Un contrato de uberrimae fidei es un acuerdo legal que exige el más alto estándar de buena fe entre todas las partes involucradas. A menudo denominado contrato de máxima buena fe, requiere que los participantes revelen plenamente todo hecho material que pueda influir en la decisión de la otra parte. Este principio garantiza que todos los riesgos y condiciones relevantes se compartan de manera transparente antes de que se formalice un acuerdo.
En la práctica, este estándar se aplica con mayor frecuencia dentro de las industrias de seguros y reaseguros. Debido a que el seguro es un contrato especulativo, el asegurador a menudo depende totalmente de la información proporcionada por el solicitante para evaluar el riesgo. Si una parte no revela información esencial, el contrato puede considerarse nulo y sin efecto, liberando efectivamente a la otra parte de cualquier obligación legal.

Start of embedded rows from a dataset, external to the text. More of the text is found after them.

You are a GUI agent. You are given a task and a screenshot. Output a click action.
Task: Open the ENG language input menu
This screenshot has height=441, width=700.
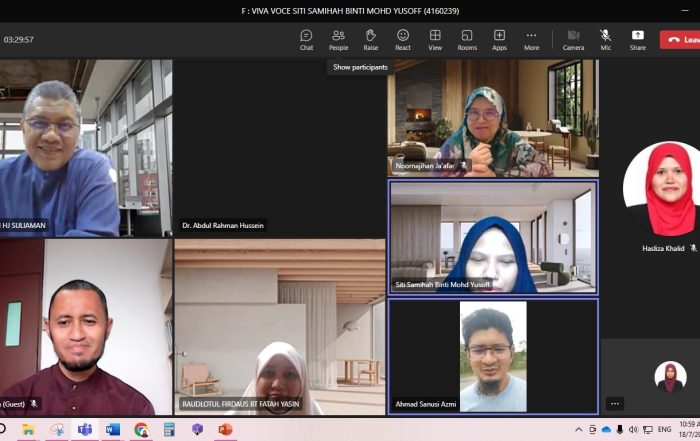coord(663,429)
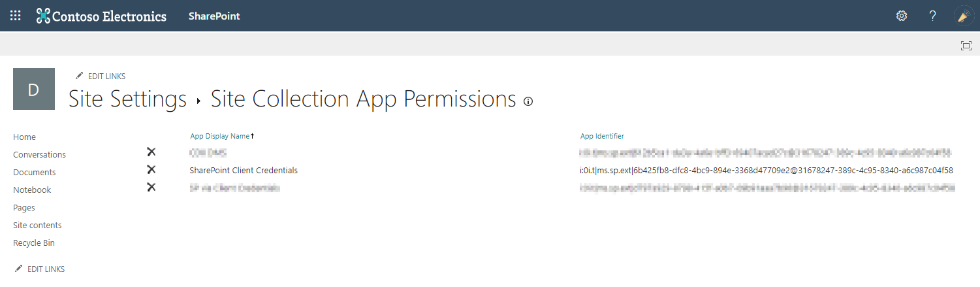980x287 pixels.
Task: Open the user profile avatar
Action: click(x=964, y=16)
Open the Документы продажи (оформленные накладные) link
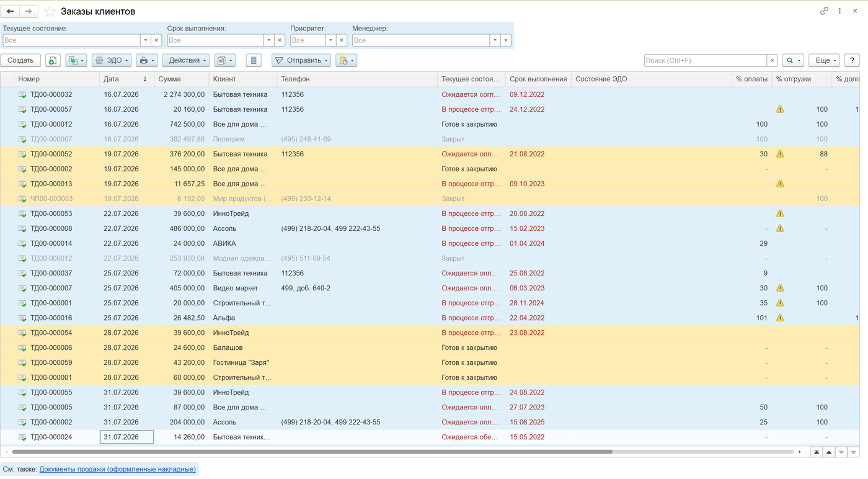 pyautogui.click(x=118, y=469)
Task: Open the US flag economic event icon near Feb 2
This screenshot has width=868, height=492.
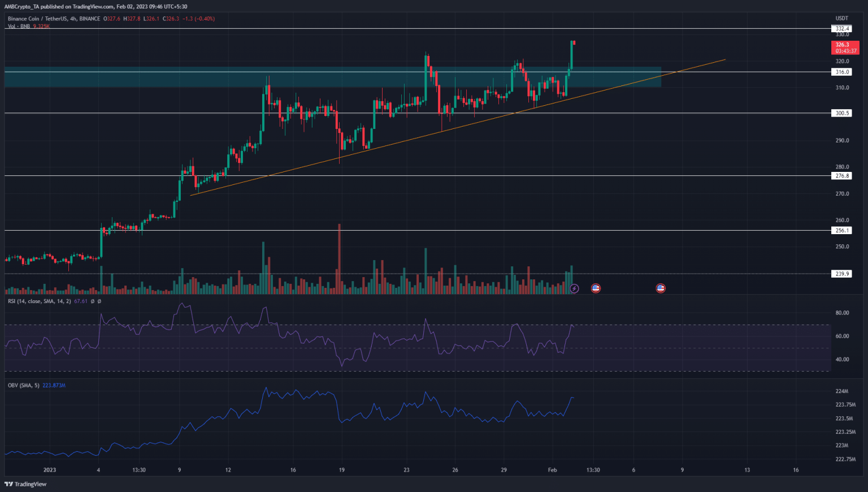Action: (595, 288)
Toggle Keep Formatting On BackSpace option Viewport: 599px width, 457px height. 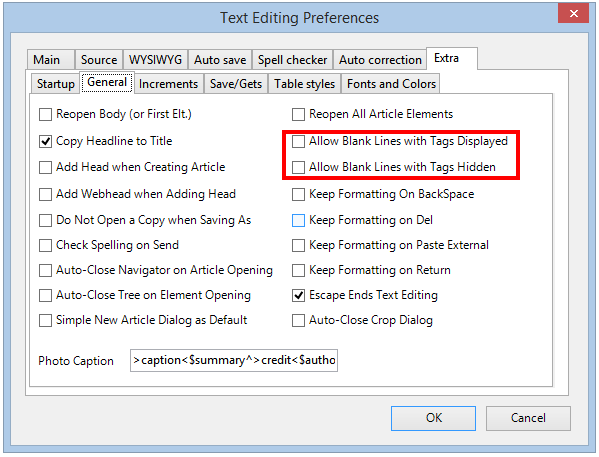(x=298, y=194)
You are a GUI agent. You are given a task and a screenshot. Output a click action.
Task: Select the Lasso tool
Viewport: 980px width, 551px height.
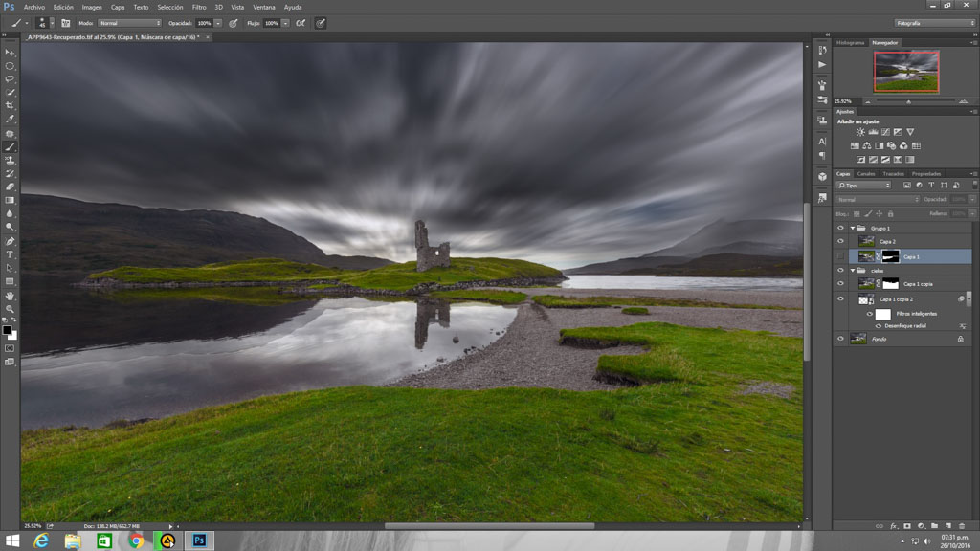[10, 79]
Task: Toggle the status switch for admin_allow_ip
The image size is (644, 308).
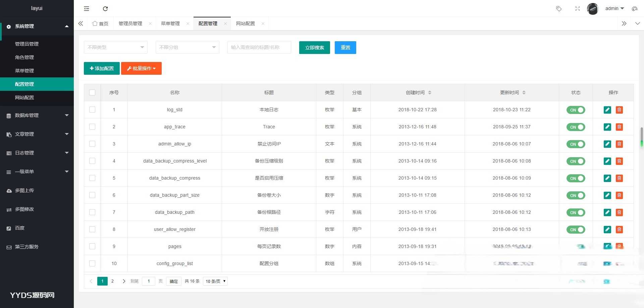Action: tap(576, 144)
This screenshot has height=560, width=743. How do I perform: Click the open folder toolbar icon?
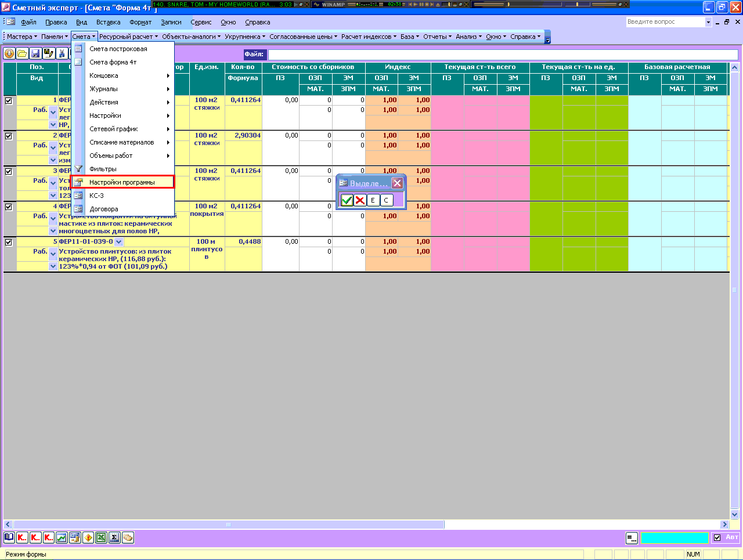(x=22, y=53)
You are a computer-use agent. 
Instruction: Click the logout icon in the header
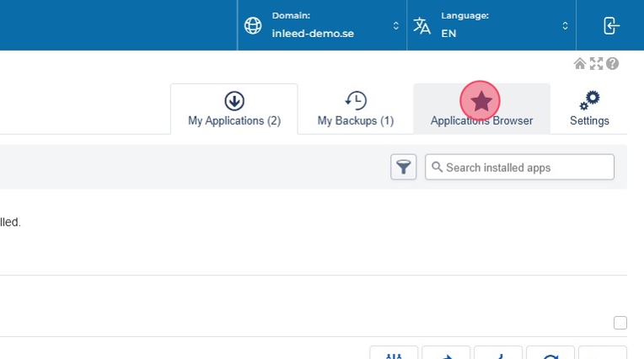coord(611,25)
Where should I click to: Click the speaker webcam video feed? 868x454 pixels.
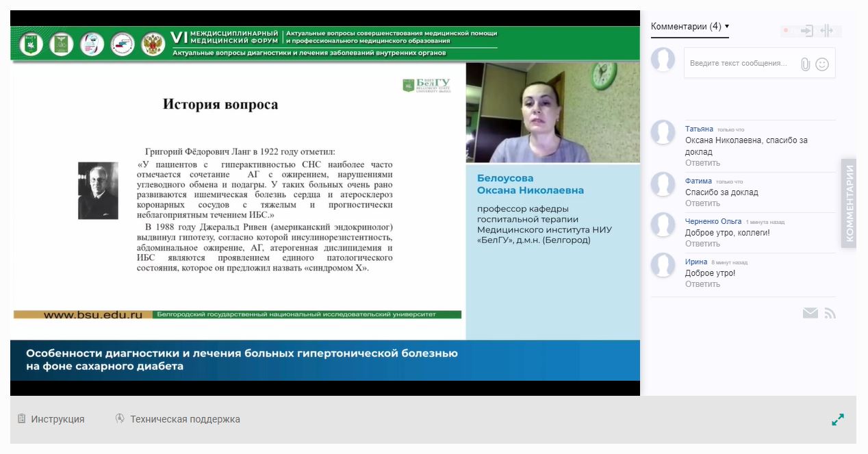tap(552, 112)
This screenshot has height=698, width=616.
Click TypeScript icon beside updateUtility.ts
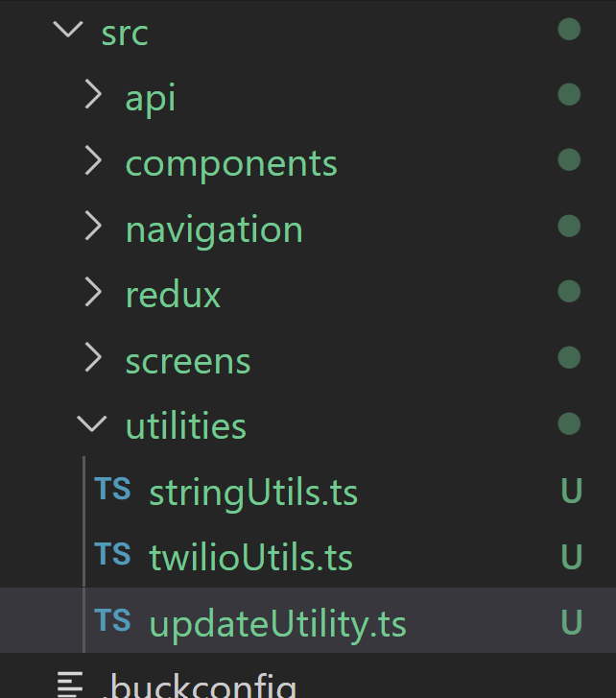coord(112,620)
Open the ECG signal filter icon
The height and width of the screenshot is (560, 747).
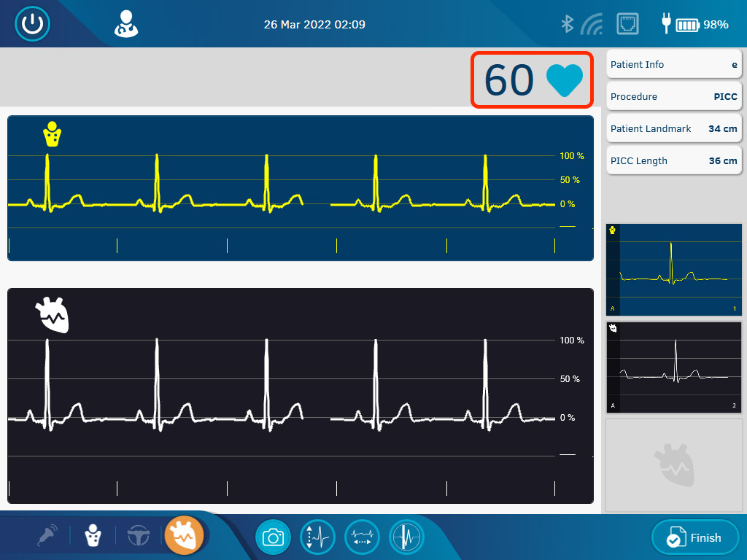406,536
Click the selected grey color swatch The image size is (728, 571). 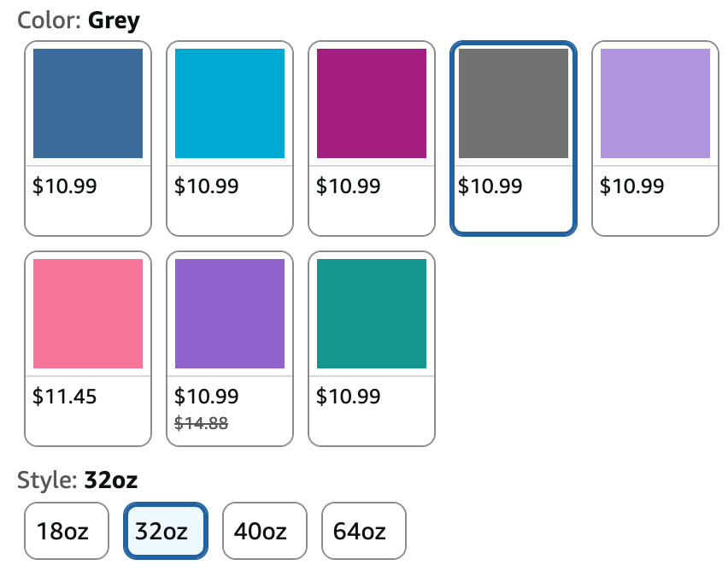click(514, 103)

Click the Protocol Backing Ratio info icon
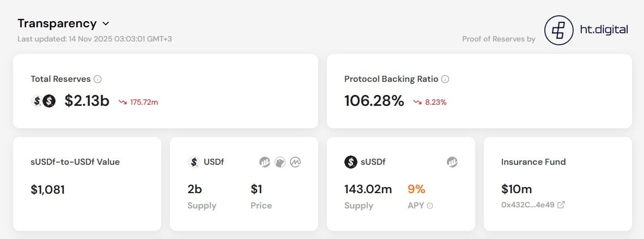click(x=445, y=79)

Por ejemplo, si una persona que busca una póliza oculta una condición preexistente significativa o un factor de riesgo relevante durante el proceso de solicitud, ha infringido el principio de máxima buena fe. Debido a que el asegurador tomó su decisión basándose en datos incompletos o inexactos, tiene el derecho legal de rescindir el acuerdo por completo. Esta doctrina protege la integridad del contrato al garantizar que ambas partes operen con total honestidad.